Secondary node is monitored unhealthy
When the secondary node is unhealthy, the monitor assigns to it the state
CATCHINGUP and assigns the state
WAIT_PRIMARY to the primary node. When implementing the transition from
PRIMARY to
WAIT_PRIMARY, the keeper disables synchronous replication.
When the keeper reports an acceptable WAL difference in the two nodes again, the replication is upgraded back to being synchronous. While a secondary node is not in the
SECONDARY state, secondary promotion is disabled.
However, in a 3+node setup, a different behavior is observed where synchronous replication is not automatically disabled by the monitor and writes to the primary will give the following:
[postgres@autofailover2 ~]$ psql
psql (13.3 (VMware Postgres 13.3.0))
Type "help" for help.
postgres=# create table test1 (id int);
^CCancel request sent
WARNING: canceling wait for synchronous replication due to user request
DETAIL: The transaction has already committed locally, but might not have been replicated to the standby.
CREATE TABLE
This can give the appearance that production is down when in fact this is expected behavior.
2 - Node Formation
If we bring down the secondary, only the primary will be left and the monitor will give the following states:
[postgres@autofailover-m ~]$ pg_autoctl show state
Name | Node | Host:Port | LSN | Reachable | Current State | Assigned State
-------+-------+---------------------+-----------+-----------+---------------------+--------------------
node_1 | 1 | autofailover-1:5432 | 0/A015178 | yes | wait_primary | wait_primary
node_2 | 2 | autofailover-2:5432 | 0/A000230 | no | secondary | catchingup
And the Postgres primary will allow writes:
[postgres@autofailover-1 ~]$ psql
psql (12.7 (VMware Postgres 12.7.0))
Type "help" for help.
postgres=# create table test (id int);
CREATE TABLE
3 - Node Formation
If we bring down all the secondaries, only the primary will be left and the monitor will give the following states:
[postgres@autofailover1 ~]$ pg_autoctl show state
Name | Node | Host:Port | LSN | Reachable | Current State | Assigned State
-------+-------+--------------------+------------+-----------+---------------------+--------------------
node_1 | 1 | autofailover2:5432 | 0/13000148 | yes | primary | primary
node_3 | 3 | autofailover4:5432 | 0/13000148 | no | secondary | catchingup
node_5 | 5 | autofailover3:5432 | 0/13000148 | no | secondary | catchingup
Notice that the primary is never updated to "

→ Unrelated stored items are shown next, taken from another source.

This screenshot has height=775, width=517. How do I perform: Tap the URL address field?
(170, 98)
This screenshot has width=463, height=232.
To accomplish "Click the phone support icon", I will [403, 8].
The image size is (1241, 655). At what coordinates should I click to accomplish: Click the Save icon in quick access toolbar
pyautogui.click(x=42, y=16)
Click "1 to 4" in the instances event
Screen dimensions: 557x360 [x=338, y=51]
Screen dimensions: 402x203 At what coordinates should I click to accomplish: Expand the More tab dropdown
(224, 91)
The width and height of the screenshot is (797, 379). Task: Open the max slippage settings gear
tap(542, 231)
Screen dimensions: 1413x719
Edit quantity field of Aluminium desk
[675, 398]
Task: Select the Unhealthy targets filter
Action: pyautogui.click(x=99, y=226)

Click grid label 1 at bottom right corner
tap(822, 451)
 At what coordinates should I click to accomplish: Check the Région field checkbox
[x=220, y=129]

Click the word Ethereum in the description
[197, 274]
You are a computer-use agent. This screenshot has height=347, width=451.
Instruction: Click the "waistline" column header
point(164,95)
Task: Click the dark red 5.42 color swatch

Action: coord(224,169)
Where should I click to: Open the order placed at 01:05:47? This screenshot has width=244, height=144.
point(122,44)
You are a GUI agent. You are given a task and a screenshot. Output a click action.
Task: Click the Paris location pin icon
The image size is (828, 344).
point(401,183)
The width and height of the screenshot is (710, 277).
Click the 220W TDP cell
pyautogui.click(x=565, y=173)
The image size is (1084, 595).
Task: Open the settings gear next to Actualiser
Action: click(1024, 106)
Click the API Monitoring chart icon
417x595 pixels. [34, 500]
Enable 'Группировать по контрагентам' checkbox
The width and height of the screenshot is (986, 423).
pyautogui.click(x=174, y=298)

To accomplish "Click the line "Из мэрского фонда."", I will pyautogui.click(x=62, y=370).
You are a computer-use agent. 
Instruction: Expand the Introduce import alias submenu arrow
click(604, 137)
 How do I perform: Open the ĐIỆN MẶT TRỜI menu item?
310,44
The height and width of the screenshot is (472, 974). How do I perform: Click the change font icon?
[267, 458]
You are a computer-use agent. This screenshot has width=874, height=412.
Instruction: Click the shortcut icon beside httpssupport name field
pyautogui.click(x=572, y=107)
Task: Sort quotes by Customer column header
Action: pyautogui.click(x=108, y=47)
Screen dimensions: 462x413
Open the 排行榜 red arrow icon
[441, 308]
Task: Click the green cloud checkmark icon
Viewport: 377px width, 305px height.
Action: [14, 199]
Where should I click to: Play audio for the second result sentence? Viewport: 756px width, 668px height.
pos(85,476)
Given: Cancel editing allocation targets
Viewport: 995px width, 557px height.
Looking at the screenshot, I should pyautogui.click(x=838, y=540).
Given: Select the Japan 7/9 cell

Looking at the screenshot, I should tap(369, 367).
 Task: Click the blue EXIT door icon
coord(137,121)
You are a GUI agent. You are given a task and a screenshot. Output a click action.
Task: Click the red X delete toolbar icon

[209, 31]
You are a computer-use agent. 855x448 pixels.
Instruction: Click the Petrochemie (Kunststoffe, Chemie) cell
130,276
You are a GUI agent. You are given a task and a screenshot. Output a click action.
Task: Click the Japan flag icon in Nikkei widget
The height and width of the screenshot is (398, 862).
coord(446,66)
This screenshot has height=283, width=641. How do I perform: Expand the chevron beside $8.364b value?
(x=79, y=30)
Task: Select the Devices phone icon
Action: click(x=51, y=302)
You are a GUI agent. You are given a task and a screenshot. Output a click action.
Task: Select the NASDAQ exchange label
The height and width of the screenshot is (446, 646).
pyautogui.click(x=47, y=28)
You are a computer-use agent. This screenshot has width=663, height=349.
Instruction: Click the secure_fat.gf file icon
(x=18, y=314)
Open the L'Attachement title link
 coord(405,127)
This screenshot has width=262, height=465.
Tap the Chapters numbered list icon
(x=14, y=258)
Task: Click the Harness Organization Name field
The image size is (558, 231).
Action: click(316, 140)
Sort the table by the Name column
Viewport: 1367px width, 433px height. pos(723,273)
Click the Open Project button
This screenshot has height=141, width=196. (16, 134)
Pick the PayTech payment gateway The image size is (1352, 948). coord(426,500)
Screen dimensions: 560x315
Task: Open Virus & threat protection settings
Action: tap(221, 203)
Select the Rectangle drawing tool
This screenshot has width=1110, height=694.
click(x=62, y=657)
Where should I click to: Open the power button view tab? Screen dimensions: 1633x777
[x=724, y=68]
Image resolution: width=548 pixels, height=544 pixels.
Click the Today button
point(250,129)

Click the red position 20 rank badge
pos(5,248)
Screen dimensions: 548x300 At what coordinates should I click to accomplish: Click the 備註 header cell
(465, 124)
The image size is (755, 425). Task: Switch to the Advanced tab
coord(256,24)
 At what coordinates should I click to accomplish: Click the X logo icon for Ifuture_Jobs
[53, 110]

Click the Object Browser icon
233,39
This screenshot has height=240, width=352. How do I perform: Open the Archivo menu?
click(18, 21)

wait_primary". This means the primary is waiting for an available secondary to continue replication before it allows writes to the primary. Any attempt to write to the primary will be met with a hanging psql prompt. The
pg_auto_failover docs describe the difference in multi-standby setups:
The default value for
number_sync_standbys GUC in
pg_auto_failover is (
number_sync_standbys +1). So in this setup, the value is
1 by default which accounts for synchronous replication not being disabled automatically by the monitor when only the primary is left.
How to Allow Writes to the Primary
You can set
number_sync_standbys = 0 to disable this behavior if none of the secondaries are going to be available:
[postgres@autofailover1 ~]$ pg_autoctl set formation number-sync-standbys 0
22:37:20 23160 INFO Waiting for the settings to have been applied to the monitor and primary node
22:37:20 23160 INFO New state is reported by node 1 "node_1" (autofailover2:5432): "apply_settings"
22:37:20 23160 INFO Setting goal state of node 1 "node_1" (autofailover2:5432) to wait_primary because none of the 2 standby candidate nodes are healthy at the moment.
22:37:20 23160 INFO New state is reported by node 1 "node_1" (autofailover2:5432): "wait_primary"
22:37:20 23160 INFO primary node has now set synchronous_standby_names = ''
0
[postgres@autofailover1 ~]$ pg_autoctl show state
Name | Node | Host:Port | LSN | Reachable | Current State | Assigned State
-------+-------+--------------------+------------+-----------+---------------------+--------------------
node_1 | 1 | autofailover2:5432 | 0/13010BF8 | yes | wait_primary | wait_primary
node_3 | 3 | autofailover4:5432 | 0/13000148 | no | secondary | catchingup
node_5 | 5 | autofailover3:5432 | 0/13000148 | no | secondary | catchingup
After changing the config, you'll see the primary state updates to "
wait_primary" and writes to the database will resume.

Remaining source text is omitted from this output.